What the exercise asks: Extend the piece below about NYU's contract faculty and their strike authorization, beginning right after its final sentence.

NYU’s chapter of the Young Democratic Socialists of America is a student organization on campus.
Under the backdrop of New York City’s temperamental spring weather, a different kind of warmth has settled across NYU’s campus: A growing admiration for contract faculty who make our education possible permeates the student body.
In dining halls, classrooms and crowded study spaces, students speak out in shared indignation about the conditions many of our instructors endure. Members of student organizations pass out pins declaring “CONTRACT FACULTY DESERVE RESPECT,” and they proudly brandish them on articles of clothing. Remarks about wages, housing and job security punctuate the conversations among students determined to understand the lengths of depravity in the labor conditions shaping their education.
Since members of Contract Faculty United overwhelmingly voted to authorize a strike, this solidarity has only intensified. What once was spoken about in the abstract is now personal. It has become a recognition that the people who teach us deserve the dignity required to do their jobs.
Yet just before spring break, a small group of tenured faculty chose a different lesson to impart via an op-ed. They denounced the Tenured/Tenure Track Faculty Council’s resolution to discourage strikebreaking and are arguing in favor of tenured faculty crossing the picket line. Their justification? The students.

Given data:
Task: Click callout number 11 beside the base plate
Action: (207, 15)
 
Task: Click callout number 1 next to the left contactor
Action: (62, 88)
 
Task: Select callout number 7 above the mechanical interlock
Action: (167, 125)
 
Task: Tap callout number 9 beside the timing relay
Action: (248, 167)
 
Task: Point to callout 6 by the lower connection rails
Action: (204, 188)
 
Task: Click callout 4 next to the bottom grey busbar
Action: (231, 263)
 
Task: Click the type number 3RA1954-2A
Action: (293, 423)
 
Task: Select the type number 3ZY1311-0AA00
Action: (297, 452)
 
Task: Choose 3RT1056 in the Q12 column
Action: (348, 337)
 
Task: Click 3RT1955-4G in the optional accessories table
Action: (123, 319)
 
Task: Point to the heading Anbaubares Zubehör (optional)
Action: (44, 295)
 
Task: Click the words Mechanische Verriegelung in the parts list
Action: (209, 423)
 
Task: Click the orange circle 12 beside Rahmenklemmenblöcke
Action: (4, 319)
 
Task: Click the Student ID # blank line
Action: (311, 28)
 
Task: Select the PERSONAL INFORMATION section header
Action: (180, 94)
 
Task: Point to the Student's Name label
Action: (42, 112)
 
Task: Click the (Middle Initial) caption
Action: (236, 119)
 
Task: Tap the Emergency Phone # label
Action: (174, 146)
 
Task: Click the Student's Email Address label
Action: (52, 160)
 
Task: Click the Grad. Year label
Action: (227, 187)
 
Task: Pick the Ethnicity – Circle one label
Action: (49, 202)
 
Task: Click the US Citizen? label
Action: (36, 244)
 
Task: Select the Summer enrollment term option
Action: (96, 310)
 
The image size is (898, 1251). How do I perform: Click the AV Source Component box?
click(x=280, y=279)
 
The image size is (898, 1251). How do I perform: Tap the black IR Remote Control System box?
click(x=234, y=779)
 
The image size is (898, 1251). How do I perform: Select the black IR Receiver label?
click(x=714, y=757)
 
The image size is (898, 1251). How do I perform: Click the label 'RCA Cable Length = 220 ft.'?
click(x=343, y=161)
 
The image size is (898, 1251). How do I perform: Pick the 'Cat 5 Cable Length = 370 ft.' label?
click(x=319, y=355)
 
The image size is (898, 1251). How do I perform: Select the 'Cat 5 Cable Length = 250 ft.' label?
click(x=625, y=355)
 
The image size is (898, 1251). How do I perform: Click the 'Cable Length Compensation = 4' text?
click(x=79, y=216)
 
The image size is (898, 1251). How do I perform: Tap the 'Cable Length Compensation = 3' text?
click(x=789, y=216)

Reply to the task:
According to them, protecting the sanctity of our education requires undermining our instructors’ fight to create conditions that make teaching possible.
Perhaps the height of the ivory tower, securely buttressed by tenure, has carried them too far from the conversations happening below among students themselves. Across campus there is another sound reverberating all the way from Othmer Hall to Greenwich Hall. It is the collective exasperated sigh of students who understand what a strike means. It is a sigh of a generation watching workers everywhere struggle under the weight of instability and stagnant pay, and seeing that the people who teach us are not exempt from it. It is also a sigh of recognition, an understanding of solidarity among workers and future workers that the authors of that essay seem curiously unable to hear.
Efforts to “mitigate the impact” of a strike misses the purpose of a strike entirely. The disruption that will ensue is not an unfortunate byproduct but a crucial bargaining tool needed during negotiations with an administration that has forced the hands of CFU by not changing course. It is clear to students that contract faculty are not abandoning them, nor are they eager to walk away from their classrooms. Their goal is a contract that allows them to better fulfill their duty to us. After months of stalled negotiations, they have recognized that this is the only language the university seems willing to hear.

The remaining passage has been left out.